What is needed is an exact copy of the records below, with the pictures left out.

───── DATA FOR PROCESSING

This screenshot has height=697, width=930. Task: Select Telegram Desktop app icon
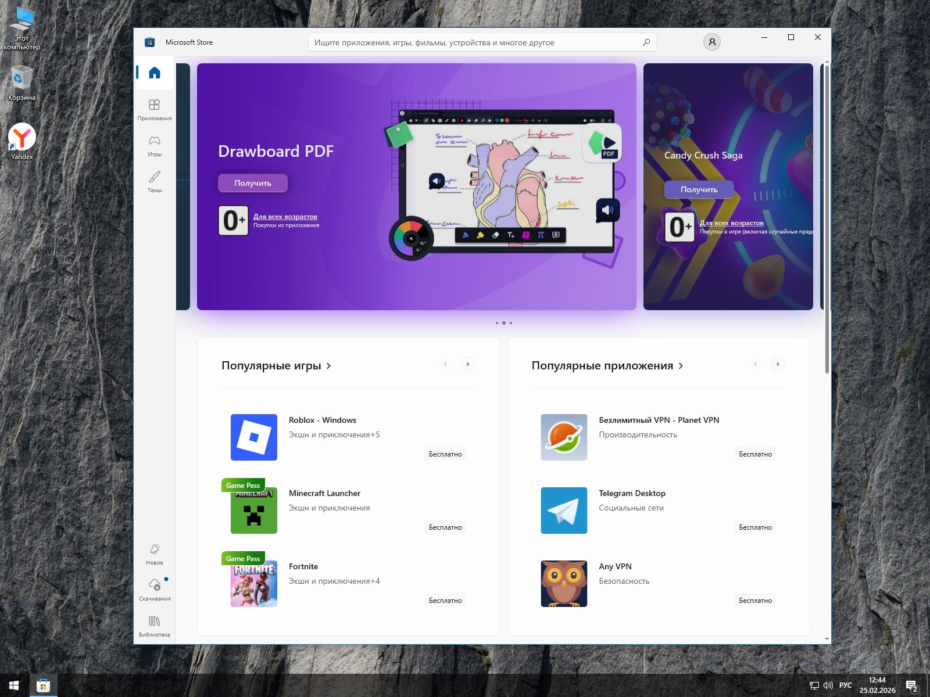[564, 511]
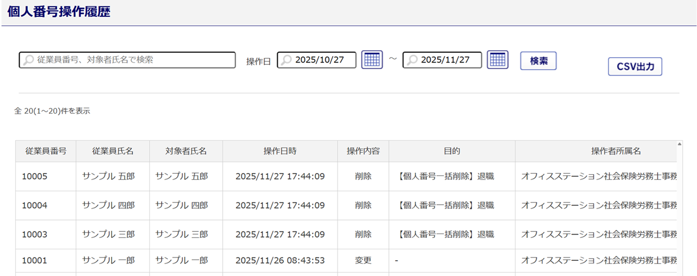Click the table scrollbar up arrow
Image resolution: width=697 pixels, height=276 pixels.
coord(679,144)
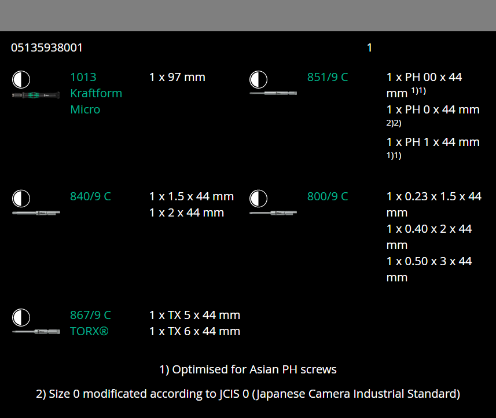Click the JCIS 0 camera standard footnote
This screenshot has height=418, width=496.
(x=248, y=394)
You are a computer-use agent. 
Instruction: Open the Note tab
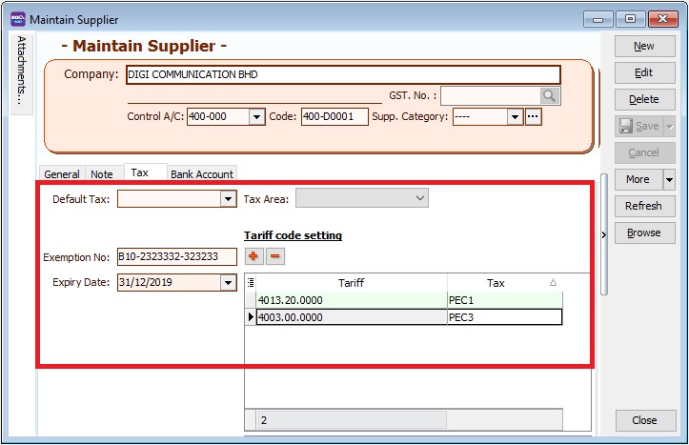tap(102, 174)
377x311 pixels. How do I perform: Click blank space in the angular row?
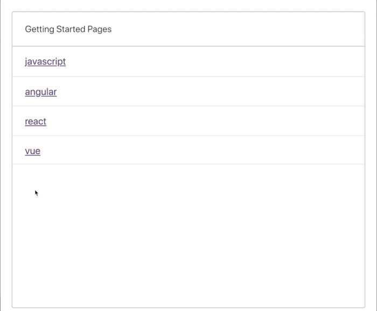point(209,91)
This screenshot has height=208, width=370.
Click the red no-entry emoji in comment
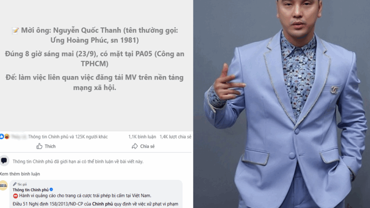15,196
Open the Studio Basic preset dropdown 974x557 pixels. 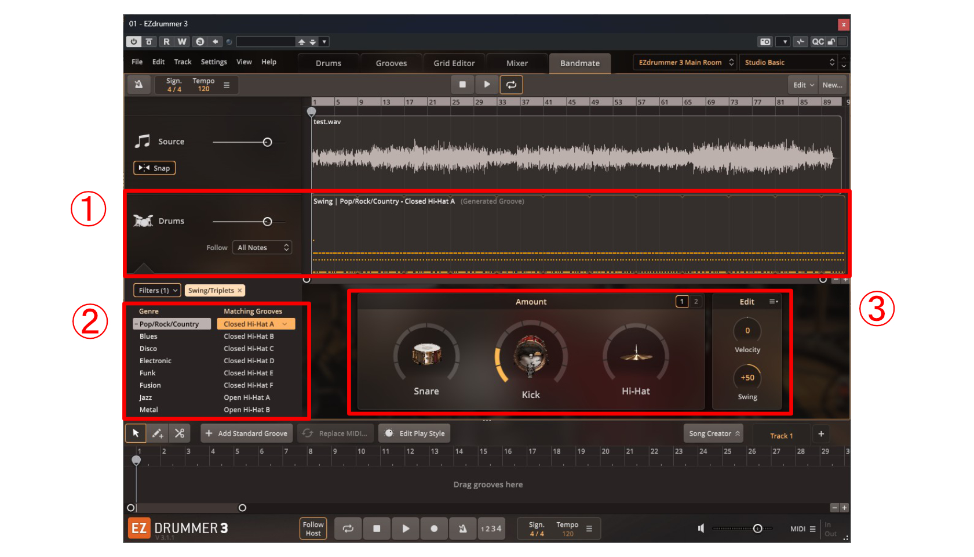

──────────

PROBLEM SOLUTION:
This screenshot has height=697, width=930. Task: Select Telegram Desktop app icon
[564, 511]
Click the table scrollbar up arrow
Image resolution: width=697 pixels, height=276 pixels.
coord(679,144)
Click the JCIS 0 camera standard footnote
This screenshot has height=418, width=496.
(x=248, y=394)
You are a computer-use agent. 
Instruction: Open the Note tab
tap(102, 174)
377x311 pixels. How do I perform: Click blank space in the angular row?
point(209,91)
This screenshot has height=208, width=370.
Click the red no-entry emoji in comment
15,196
Open the Studio Basic preset dropdown 974x557 pixels. 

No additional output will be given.